[DATASET ENTRIES]
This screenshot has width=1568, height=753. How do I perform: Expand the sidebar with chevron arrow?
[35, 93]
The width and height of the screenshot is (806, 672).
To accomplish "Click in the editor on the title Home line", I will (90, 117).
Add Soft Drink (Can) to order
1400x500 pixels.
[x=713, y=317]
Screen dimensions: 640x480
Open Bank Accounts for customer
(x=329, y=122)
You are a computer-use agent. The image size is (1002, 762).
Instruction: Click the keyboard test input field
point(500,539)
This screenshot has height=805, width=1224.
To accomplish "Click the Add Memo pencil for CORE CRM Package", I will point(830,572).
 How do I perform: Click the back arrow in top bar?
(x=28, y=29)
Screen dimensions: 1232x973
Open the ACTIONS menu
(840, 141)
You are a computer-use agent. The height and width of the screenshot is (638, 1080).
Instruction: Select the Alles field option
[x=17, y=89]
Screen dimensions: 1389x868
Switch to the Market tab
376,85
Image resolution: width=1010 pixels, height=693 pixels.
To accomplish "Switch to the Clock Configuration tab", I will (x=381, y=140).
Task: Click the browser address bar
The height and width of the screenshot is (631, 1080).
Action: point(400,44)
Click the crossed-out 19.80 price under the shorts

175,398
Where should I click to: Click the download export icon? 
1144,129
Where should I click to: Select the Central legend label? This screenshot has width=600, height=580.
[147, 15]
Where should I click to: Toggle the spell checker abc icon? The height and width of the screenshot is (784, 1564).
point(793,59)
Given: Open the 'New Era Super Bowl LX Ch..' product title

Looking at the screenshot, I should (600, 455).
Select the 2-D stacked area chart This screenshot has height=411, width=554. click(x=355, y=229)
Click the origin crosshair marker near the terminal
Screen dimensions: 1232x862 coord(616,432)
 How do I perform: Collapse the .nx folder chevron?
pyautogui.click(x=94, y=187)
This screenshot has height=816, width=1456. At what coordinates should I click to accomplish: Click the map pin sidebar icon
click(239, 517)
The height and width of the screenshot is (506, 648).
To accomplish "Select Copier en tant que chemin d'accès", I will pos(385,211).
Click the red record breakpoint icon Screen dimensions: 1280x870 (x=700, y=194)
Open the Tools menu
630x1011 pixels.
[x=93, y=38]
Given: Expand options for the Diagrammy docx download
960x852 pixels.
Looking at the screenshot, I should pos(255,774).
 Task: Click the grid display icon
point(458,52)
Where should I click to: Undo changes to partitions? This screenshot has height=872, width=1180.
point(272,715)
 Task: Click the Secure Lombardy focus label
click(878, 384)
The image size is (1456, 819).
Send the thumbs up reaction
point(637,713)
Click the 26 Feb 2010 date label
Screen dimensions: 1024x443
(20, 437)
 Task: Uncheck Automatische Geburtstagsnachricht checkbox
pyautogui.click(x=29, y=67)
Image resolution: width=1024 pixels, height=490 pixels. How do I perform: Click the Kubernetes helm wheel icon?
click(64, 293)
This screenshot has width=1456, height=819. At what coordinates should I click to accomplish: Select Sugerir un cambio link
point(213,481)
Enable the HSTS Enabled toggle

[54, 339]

[WHAT YOU HAVE TO DO] Write out all the material exactly, keeping each word.

[EXERCISE OUTPUT]
This screenshot has width=1568, height=753. How do I perform: Expand the sidebar with chevron arrow?
[35, 93]
The width and height of the screenshot is (806, 672).
To accomplish "Click in the editor on the title Home line", I will (90, 117).
Add Soft Drink (Can) to order
1400x500 pixels.
[x=713, y=317]
Screen dimensions: 640x480
Open Bank Accounts for customer
(x=329, y=122)
You are a computer-use agent. The image size is (1002, 762).
Instruction: Click the keyboard test input field
point(500,539)
This screenshot has height=805, width=1224.
To accomplish "Click the Add Memo pencil for CORE CRM Package", I will point(830,572).
 How do I perform: Click the back arrow in top bar?
(x=28, y=29)
Screen dimensions: 1232x973
Open the ACTIONS menu
(840, 141)
You are a computer-use agent. The height and width of the screenshot is (638, 1080).
Instruction: Select the Alles field option
[x=17, y=89]
Screen dimensions: 1389x868
Switch to the Market tab
376,85
Image resolution: width=1010 pixels, height=693 pixels.
To accomplish "Switch to the Clock Configuration tab", I will (x=381, y=140).
Task: Click the browser address bar
The height and width of the screenshot is (631, 1080).
Action: point(400,44)
Click the crossed-out 19.80 price under the shorts

175,398
Where should I click to: Click the download export icon? 
1144,129
Where should I click to: Select the Central legend label? This screenshot has width=600, height=580.
[147, 15]
Where should I click to: Toggle the spell checker abc icon? The height and width of the screenshot is (784, 1564).
point(793,59)
Given: Open the 'New Era Super Bowl LX Ch..' product title

Looking at the screenshot, I should (600, 455).
Select the 2-D stacked area chart This screenshot has height=411, width=554. click(x=355, y=229)
Click the origin crosshair marker near the terminal
Screen dimensions: 1232x862 coord(616,432)
 How do I perform: Collapse the .nx folder chevron?
pyautogui.click(x=94, y=187)
This screenshot has height=816, width=1456. At what coordinates should I click to accomplish: Click the map pin sidebar icon
click(239, 517)
The height and width of the screenshot is (506, 648).
To accomplish "Select Copier en tant que chemin d'accès", I will pos(385,211).
Click the red record breakpoint icon Screen dimensions: 1280x870 (x=700, y=194)
Open the Tools menu
630x1011 pixels.
[x=93, y=38]
Given: Expand options for the Diagrammy docx download
960x852 pixels.
Looking at the screenshot, I should pos(255,774).
 Task: Click the grid display icon
point(458,52)
Where should I click to: Undo changes to partitions? This screenshot has height=872, width=1180.
point(272,715)
 Task: Click the Secure Lombardy focus label
click(878, 384)
The image size is (1456, 819).
Send the thumbs up reaction
point(637,713)
Click the 26 Feb 2010 date label
Screen dimensions: 1024x443
(20, 437)
 Task: Uncheck Automatische Geburtstagsnachricht checkbox
pyautogui.click(x=29, y=67)
Image resolution: width=1024 pixels, height=490 pixels. How do I perform: Click the Kubernetes helm wheel icon?
click(64, 293)
This screenshot has width=1456, height=819. At what coordinates should I click to accomplish: Select Sugerir un cambio link
point(213,481)
Enable the HSTS Enabled toggle

[54, 339]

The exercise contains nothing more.